Your task >> A line containing "You are a computer-use agent. Screen dimensions: 1000x750" appears in the material below. Return exactly every line from the first through that one, and only those.

Dataset entries >>
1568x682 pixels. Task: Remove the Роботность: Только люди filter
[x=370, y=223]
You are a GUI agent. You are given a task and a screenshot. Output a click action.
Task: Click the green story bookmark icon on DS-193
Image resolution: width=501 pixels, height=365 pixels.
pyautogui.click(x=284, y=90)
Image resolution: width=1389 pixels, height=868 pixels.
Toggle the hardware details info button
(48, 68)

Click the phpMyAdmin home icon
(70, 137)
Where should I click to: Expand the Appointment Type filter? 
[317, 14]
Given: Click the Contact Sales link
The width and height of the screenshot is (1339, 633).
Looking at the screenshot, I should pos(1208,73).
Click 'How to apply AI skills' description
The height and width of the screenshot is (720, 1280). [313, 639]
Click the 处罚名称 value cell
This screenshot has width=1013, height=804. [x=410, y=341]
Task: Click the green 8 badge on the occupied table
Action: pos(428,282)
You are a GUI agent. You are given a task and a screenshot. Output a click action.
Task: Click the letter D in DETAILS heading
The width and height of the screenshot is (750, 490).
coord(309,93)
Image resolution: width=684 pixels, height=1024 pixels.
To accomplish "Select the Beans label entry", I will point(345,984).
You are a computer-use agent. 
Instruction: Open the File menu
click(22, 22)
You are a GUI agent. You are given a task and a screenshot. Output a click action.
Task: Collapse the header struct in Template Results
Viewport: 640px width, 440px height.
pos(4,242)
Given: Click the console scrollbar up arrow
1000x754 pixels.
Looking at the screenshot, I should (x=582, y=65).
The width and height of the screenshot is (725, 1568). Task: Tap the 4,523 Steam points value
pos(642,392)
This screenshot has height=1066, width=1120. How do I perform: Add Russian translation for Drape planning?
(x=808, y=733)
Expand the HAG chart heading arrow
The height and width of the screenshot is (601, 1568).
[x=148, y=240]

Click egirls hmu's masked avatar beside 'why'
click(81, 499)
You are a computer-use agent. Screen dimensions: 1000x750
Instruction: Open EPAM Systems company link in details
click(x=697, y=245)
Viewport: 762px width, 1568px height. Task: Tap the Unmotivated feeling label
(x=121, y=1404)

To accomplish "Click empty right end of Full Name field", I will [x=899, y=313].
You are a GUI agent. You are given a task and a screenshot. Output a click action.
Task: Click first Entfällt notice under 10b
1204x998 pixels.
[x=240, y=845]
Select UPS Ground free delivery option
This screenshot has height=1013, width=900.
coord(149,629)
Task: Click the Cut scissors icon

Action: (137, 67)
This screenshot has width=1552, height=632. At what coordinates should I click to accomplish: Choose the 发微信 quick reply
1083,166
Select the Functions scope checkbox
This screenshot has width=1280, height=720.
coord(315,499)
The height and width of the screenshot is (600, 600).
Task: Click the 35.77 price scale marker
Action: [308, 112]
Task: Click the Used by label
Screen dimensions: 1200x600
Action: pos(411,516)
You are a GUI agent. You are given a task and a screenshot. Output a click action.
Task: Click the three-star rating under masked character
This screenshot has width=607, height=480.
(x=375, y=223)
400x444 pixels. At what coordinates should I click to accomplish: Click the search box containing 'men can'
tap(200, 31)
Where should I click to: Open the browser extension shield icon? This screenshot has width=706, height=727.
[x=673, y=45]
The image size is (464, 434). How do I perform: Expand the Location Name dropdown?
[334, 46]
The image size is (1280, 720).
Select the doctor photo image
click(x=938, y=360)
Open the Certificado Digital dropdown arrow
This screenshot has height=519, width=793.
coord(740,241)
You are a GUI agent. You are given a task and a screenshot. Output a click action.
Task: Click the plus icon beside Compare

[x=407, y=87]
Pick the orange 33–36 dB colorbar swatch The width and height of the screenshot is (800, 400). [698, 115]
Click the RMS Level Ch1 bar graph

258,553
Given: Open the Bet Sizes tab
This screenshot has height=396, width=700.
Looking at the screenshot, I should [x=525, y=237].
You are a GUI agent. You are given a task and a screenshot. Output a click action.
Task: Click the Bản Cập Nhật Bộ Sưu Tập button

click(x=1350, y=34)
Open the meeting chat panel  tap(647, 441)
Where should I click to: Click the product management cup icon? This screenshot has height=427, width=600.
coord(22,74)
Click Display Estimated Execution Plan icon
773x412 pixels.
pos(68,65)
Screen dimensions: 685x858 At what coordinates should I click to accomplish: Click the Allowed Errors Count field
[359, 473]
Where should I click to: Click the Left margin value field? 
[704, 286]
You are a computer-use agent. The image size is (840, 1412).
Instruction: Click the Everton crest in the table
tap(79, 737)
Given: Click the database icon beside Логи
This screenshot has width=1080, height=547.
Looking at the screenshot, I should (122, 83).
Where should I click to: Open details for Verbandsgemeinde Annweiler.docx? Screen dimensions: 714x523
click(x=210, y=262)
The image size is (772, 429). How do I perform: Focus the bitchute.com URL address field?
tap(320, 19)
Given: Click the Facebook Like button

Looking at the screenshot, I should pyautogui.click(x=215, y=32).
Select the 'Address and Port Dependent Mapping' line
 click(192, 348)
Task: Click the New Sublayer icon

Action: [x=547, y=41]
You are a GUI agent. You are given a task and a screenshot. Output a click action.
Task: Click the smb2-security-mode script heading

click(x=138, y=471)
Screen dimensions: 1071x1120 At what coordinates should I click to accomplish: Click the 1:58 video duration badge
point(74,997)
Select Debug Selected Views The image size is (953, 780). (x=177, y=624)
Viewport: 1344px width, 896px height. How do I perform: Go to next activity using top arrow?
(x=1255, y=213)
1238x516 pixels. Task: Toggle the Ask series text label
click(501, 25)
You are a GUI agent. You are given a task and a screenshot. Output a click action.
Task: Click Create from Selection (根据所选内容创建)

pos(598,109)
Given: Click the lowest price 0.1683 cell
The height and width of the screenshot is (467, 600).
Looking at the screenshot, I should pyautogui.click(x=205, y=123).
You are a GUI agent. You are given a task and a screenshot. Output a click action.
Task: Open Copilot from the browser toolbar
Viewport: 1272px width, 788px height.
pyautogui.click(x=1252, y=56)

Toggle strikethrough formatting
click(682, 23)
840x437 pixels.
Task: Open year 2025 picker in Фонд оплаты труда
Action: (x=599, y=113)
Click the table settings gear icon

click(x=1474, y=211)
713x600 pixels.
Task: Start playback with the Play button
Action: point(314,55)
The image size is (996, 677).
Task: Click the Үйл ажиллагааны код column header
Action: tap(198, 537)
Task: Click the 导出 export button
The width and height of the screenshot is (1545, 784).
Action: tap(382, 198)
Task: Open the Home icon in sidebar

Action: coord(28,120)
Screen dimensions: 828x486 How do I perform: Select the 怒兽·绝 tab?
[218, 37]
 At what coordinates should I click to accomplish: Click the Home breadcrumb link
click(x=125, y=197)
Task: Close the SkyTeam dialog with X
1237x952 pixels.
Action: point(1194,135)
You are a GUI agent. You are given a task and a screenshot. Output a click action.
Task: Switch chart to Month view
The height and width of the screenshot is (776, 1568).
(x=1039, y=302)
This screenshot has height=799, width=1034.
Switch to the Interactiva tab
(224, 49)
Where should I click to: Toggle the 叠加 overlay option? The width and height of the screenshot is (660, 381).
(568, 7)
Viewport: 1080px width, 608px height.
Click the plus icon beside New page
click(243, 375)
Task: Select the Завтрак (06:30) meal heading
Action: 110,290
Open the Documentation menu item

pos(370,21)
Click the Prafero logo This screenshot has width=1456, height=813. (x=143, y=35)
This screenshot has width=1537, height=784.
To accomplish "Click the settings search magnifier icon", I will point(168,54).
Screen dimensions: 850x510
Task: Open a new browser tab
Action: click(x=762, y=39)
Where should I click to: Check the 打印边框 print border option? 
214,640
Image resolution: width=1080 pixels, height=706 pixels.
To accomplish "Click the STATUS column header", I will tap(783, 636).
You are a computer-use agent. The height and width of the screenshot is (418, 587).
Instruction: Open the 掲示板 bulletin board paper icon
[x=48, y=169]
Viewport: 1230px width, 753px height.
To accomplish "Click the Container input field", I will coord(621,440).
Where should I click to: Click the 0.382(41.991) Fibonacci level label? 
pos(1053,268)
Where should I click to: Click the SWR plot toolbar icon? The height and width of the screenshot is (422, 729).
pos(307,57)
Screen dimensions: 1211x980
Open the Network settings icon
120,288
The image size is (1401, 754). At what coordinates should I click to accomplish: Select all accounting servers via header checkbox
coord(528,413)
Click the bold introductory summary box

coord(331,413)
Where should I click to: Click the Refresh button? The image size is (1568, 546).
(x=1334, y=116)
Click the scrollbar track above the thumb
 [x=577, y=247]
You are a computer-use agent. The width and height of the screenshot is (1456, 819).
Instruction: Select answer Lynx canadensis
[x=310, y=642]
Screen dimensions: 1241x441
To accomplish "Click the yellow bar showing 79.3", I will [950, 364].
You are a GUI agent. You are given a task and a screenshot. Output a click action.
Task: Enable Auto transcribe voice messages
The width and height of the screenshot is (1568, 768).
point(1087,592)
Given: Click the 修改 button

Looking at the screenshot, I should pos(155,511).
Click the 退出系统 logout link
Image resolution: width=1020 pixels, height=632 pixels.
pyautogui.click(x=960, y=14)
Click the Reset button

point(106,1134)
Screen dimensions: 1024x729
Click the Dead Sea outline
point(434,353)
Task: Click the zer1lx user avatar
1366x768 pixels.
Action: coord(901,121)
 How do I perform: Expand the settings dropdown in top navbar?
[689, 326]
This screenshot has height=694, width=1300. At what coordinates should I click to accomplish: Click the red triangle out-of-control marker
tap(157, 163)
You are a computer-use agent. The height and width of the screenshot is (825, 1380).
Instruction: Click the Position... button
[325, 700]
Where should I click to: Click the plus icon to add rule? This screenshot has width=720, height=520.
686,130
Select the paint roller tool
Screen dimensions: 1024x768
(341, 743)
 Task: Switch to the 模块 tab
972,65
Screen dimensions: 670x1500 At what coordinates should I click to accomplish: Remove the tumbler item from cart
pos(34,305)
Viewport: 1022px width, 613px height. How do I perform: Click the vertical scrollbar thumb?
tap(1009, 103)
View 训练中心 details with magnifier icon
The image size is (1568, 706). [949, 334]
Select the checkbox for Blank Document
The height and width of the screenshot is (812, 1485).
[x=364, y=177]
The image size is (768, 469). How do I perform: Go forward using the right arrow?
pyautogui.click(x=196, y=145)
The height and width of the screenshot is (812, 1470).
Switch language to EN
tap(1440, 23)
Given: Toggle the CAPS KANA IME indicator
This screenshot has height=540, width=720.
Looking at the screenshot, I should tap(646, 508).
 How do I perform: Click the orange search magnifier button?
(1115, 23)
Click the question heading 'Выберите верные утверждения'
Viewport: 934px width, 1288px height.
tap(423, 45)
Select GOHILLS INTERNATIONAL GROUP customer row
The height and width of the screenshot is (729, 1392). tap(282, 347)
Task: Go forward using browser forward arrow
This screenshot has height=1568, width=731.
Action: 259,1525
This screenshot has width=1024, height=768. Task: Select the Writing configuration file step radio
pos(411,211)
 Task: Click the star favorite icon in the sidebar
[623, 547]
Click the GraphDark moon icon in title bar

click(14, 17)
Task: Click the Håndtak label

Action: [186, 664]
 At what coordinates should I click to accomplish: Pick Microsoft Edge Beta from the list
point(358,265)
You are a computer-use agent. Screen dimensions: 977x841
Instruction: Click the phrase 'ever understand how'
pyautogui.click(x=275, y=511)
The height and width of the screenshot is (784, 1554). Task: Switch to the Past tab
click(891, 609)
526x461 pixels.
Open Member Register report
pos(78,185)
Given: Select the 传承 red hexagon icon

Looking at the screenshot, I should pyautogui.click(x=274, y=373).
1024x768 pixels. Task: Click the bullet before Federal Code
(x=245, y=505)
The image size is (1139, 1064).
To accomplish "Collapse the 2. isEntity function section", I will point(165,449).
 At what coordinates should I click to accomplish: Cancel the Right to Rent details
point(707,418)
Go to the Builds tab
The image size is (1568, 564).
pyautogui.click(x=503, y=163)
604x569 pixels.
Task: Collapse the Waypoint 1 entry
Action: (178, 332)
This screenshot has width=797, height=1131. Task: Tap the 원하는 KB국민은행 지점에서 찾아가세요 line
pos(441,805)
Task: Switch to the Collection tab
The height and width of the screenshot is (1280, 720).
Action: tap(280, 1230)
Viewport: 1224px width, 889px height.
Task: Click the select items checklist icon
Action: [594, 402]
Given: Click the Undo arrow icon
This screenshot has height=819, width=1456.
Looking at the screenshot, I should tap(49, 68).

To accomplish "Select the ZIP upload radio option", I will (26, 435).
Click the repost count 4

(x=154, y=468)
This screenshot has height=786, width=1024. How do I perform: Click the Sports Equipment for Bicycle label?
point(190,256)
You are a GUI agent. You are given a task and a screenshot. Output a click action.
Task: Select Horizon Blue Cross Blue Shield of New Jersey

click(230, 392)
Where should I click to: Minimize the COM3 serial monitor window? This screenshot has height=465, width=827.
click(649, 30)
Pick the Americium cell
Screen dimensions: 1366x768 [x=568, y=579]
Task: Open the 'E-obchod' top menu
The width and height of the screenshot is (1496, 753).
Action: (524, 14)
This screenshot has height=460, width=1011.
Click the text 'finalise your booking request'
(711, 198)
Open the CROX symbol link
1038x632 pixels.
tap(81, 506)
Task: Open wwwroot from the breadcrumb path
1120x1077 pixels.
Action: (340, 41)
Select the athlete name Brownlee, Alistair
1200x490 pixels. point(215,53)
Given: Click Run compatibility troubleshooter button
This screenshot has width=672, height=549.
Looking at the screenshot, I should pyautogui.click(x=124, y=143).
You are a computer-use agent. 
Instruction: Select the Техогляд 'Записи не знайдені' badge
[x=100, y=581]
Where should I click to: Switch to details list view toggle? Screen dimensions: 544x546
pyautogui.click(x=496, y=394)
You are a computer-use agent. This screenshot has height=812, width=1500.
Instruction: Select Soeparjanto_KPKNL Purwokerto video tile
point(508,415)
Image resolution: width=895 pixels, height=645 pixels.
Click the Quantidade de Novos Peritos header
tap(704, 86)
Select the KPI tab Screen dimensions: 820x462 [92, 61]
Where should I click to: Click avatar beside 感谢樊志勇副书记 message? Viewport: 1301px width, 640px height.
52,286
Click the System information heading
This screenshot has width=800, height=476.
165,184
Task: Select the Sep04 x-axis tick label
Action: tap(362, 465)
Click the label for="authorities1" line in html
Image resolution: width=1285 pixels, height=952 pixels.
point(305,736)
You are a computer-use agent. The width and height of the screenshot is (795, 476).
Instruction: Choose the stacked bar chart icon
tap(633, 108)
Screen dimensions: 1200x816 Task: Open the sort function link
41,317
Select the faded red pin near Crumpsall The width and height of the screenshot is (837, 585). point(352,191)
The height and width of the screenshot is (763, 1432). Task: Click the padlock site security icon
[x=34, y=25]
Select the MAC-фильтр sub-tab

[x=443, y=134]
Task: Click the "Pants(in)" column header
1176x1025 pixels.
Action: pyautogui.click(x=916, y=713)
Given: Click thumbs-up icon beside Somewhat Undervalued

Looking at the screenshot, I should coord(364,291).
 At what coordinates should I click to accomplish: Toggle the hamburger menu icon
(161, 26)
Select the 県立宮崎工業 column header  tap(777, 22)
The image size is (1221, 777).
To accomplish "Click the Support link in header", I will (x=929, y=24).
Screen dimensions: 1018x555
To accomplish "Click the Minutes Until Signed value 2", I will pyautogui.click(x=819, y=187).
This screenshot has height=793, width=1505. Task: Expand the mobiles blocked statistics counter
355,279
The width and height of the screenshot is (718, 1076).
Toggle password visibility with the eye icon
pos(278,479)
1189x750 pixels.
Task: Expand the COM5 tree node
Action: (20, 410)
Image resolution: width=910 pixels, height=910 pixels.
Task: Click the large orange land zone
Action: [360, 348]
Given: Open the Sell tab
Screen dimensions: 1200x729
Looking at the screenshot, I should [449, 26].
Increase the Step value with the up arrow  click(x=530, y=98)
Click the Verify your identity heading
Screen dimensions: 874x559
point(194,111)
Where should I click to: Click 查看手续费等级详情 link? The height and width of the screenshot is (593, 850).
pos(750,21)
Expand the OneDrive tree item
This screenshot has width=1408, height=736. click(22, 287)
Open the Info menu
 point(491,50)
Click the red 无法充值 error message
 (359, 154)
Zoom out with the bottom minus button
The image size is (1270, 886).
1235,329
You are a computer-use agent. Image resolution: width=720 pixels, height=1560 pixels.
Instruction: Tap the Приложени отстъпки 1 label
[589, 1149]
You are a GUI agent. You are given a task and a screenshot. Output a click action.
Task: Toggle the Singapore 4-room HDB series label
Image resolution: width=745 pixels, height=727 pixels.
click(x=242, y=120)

Task output >>
1568x682 pixels. Task: Remove the Роботность: Только люди filter
[x=370, y=223]
You are a GUI agent. You are given a task and a screenshot. Output a click action.
Task: Click the green story bookmark icon on DS-193
Image resolution: width=501 pixels, height=365 pixels.
pyautogui.click(x=284, y=90)
Image resolution: width=1389 pixels, height=868 pixels.
Toggle the hardware details info button
(48, 68)

Click the phpMyAdmin home icon
(70, 137)
Where should I click to: Expand the Appointment Type filter? 
[317, 14]
Given: Click the Contact Sales link
The width and height of the screenshot is (1339, 633).
Looking at the screenshot, I should pos(1208,73).
Click 'How to apply AI skills' description
The height and width of the screenshot is (720, 1280). [313, 639]
Click the 处罚名称 value cell
This screenshot has width=1013, height=804. [x=410, y=341]
Task: Click the green 8 badge on the occupied table
Action: pos(428,282)
You are a GUI agent. You are given a task and a screenshot. Output a click action.
Task: Click the letter D in DETAILS heading
The width and height of the screenshot is (750, 490).
coord(309,93)
Image resolution: width=684 pixels, height=1024 pixels.
To accomplish "Select the Beans label entry", I will point(345,984).
You are a computer-use agent. 
Instruction: Open the File menu
click(22, 22)
You are a GUI agent. You are given a task and a screenshot. Output a click action.
Task: Collapse the header struct in Template Results
Viewport: 640px width, 440px height.
pos(4,242)
Given: Click the console scrollbar up arrow
1000x754 pixels.
Looking at the screenshot, I should (x=582, y=65).
The width and height of the screenshot is (725, 1568). Task: Tap the 4,523 Steam points value
pos(642,392)
This screenshot has height=1066, width=1120. How do I perform: Add Russian translation for Drape planning?
(x=808, y=733)
Expand the HAG chart heading arrow
The height and width of the screenshot is (601, 1568).
[x=148, y=240]

Click egirls hmu's masked avatar beside 'why'
click(81, 499)
You are a computer-use agent. Screen dimensions: 1000x750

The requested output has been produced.